На пассажирском сиденье зазвонил телефон. Роман так увлекся дорогой, что не сразу понял, откуда исходит звук. Взглянув на экран, он почувствовал, как сжалось горло, и тут же схватил телефон, но долго не отвечал. Ответил лишь, когда звонившая уже собралась сбросить вызов.

– Теодора!

– Доброе утро, – послышался знакомый голос, и Роман порадовался тому, что звучит он спокойно и как будто примирительно. – Я не слишком рано звоню? Прости, только сейчас взглянула на время.

– Я как раз еду на работу. Послушай, Теодора…

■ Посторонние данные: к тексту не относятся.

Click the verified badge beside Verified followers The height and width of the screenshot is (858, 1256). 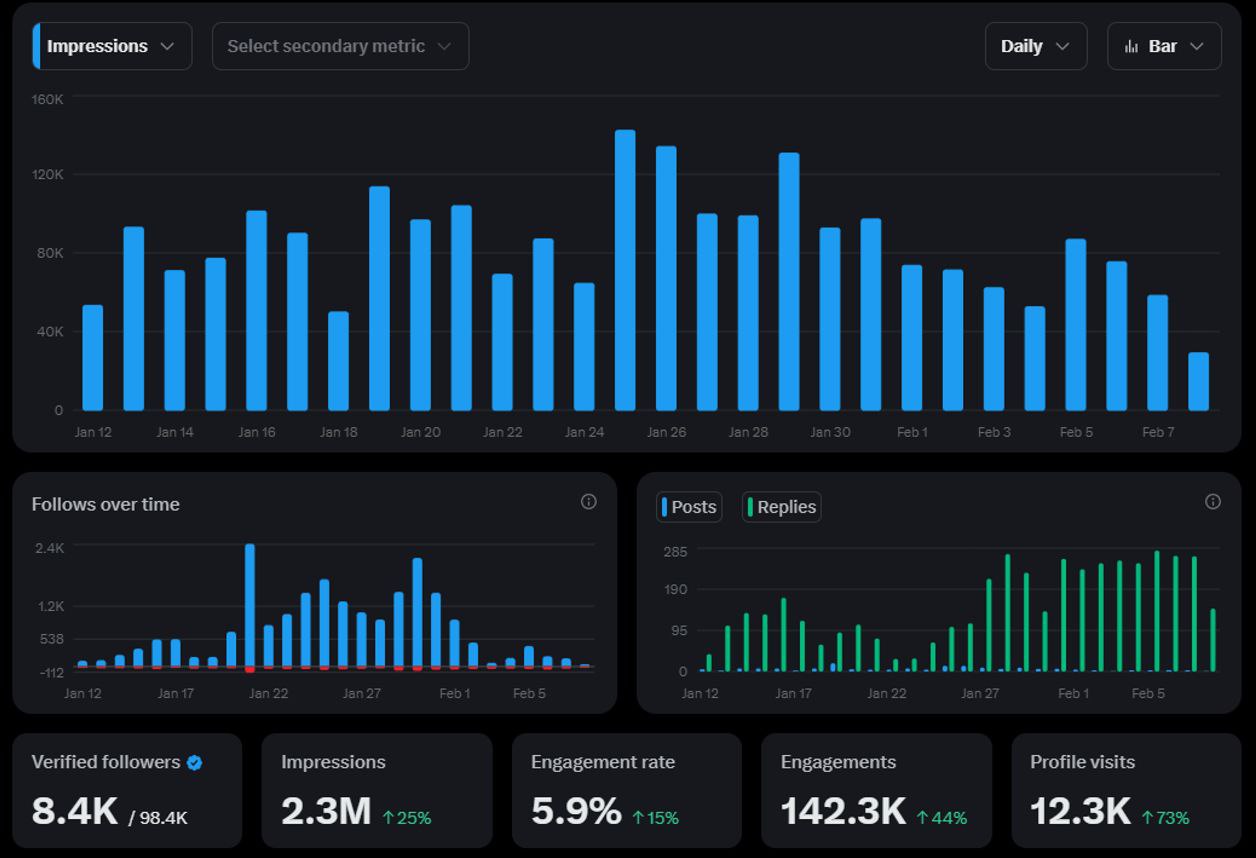[194, 763]
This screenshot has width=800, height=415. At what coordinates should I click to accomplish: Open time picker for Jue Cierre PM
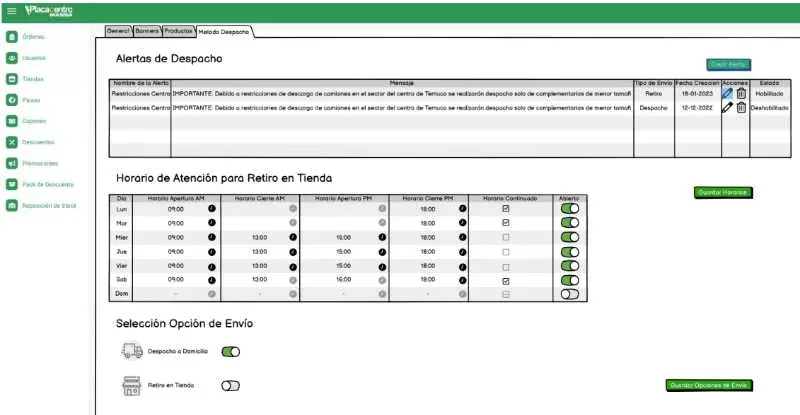point(463,252)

– Я лишь хотела спросить, во сколько ты планируешь выехать в пятницу? – Она как будто не услышала его попытки объясниться. Роман удивленно моргнул. Он даже не был уверен, правильно ли ее понял.

– Роман? Ты слышишь?

– Да-да… Прости, я думал…

– Тебя как-то плохо слышно. Так какой план на пятницу? Если ты, конечно, все еще хочешь, чтобы я поехала в Мандал вместе с тобой.

– Хочу! – выпалил Роман и тут же нахмурился, решив, что звучит глупо. – Очень хочу, просто я решил, ты этого не захочешь теперь, – сказал он тише.